Mask wearing is also more prevalent in the Bay Area, she said.

“I would say on your average walk out in San Francisco in the street 90 to 95 percent of people are wearing masks,” she said. “I just went out on a walk the other day in L.A., and about 30 or 40 percent of people weren’t wearing masks.”




Joey Nygaard, a musician, lived in Los Angeles, moved back to San Francisco for the spring quarantine and then went back to Mid City, in Los Angeles.

“There are a lot less people who are able to work from home here,” he said of Los Angeles. “A lot of people commute to their jobs.”

He said the vast size of Los Angeles forced people to circulate more, and farther from their homes.

“When I first got here I would drive really far to my day job, then drive really far to my night job,” he said.
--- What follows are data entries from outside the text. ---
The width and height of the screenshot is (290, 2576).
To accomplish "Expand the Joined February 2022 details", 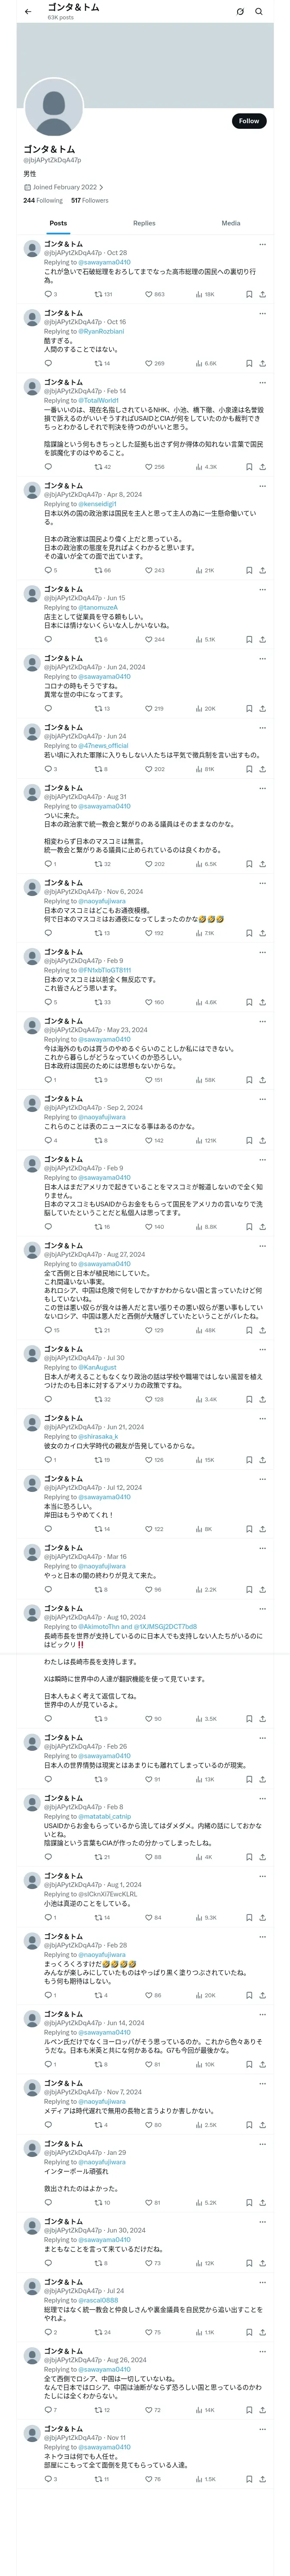I will coord(64,187).
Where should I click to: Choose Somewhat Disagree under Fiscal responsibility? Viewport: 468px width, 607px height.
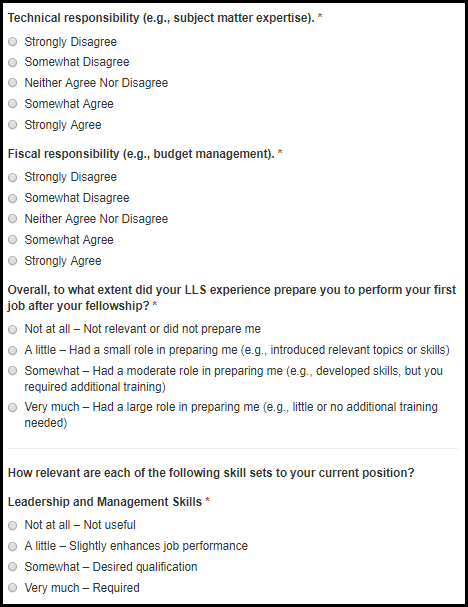[x=13, y=198]
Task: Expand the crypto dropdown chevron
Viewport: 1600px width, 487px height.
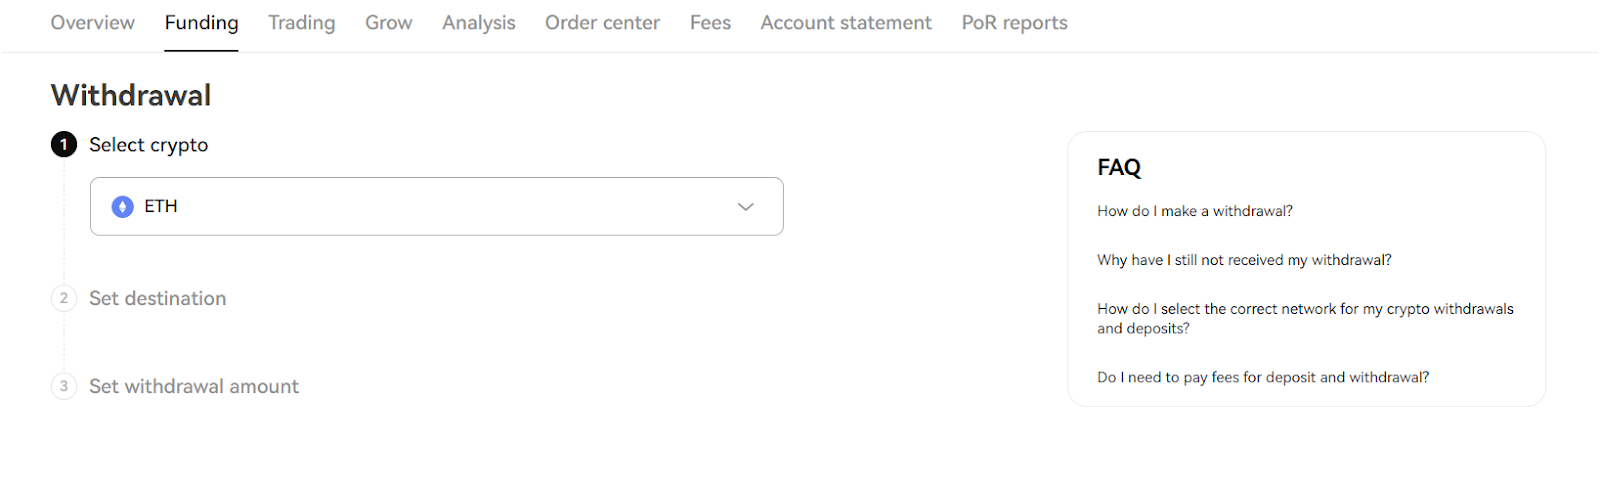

Tenzin Seldon, 31, a San Francisco resident who works for a tech start-up, said he felt a sense of “psychological safety” in San Francisco because of the mask wearing and social distancing.

“It’s a pretty homogeneous group here, socially and educationally, and also politically,” he said. “We’re sometimes in our own bubble here.” — Thomas Fuller, San Francisco Bureau Chief

Comments 1 - 4 of 4        Search these comments

1   MisdemeanorRebel   2021 Jan 11, 9:20am  

Wait, San Fran with all it's homeless junkies and HIV+ people only had ~250 deaths in all 2020 from COVID?

Give me a break, that's nothing, not a horrible plague pandemic.
2   RWSGFY   2021 Jan 11, 9:20am  

# of illegal aliens here and there, duh.

No need for a wall of text - this shit is obvious.
3   Ceffer   2021 Jan 11, 10:29am  

LA is a balkanized nightmare. We used to talk about this around here years ago: that LA was a festering boil of mass, culturally bizarre humanity that would burst someday. You can still have blissful days close to the ocean, but between Communist takeover and oppression and the sweltering piles of people on spread out concrete and logjam freeways, i wouldn't want to be down there anywhere, even the enclaves. I lived in Venice as a student, and it was great, but now it's a calamity becoming a worse calamity.

SF area at least has some geographic barriers with the bay and the mountain ranges. That, and less raw population, make it a better area for defensible retreat.
4   NuttBoxer   2021 Jan 11, 11:00am  

There are no overflowing hospitals in SD and LA. This has already been stated to you by residents in your previous thread. You might want to start looking for more accurate reporting sources.

In fact, we ate at a restaurant this past weekend that offers indoor seating, and doesn't require masks. Was really refreshing to see people being given a choice about their personal health! Some still wore masks, but most did not. It's time to stop all the fear-porn, and start letting people be personally responsible for their lives. Because regardless of what Big Brother tells you, reality is, your health is your responsibility. Not the doctors, not the states, just you.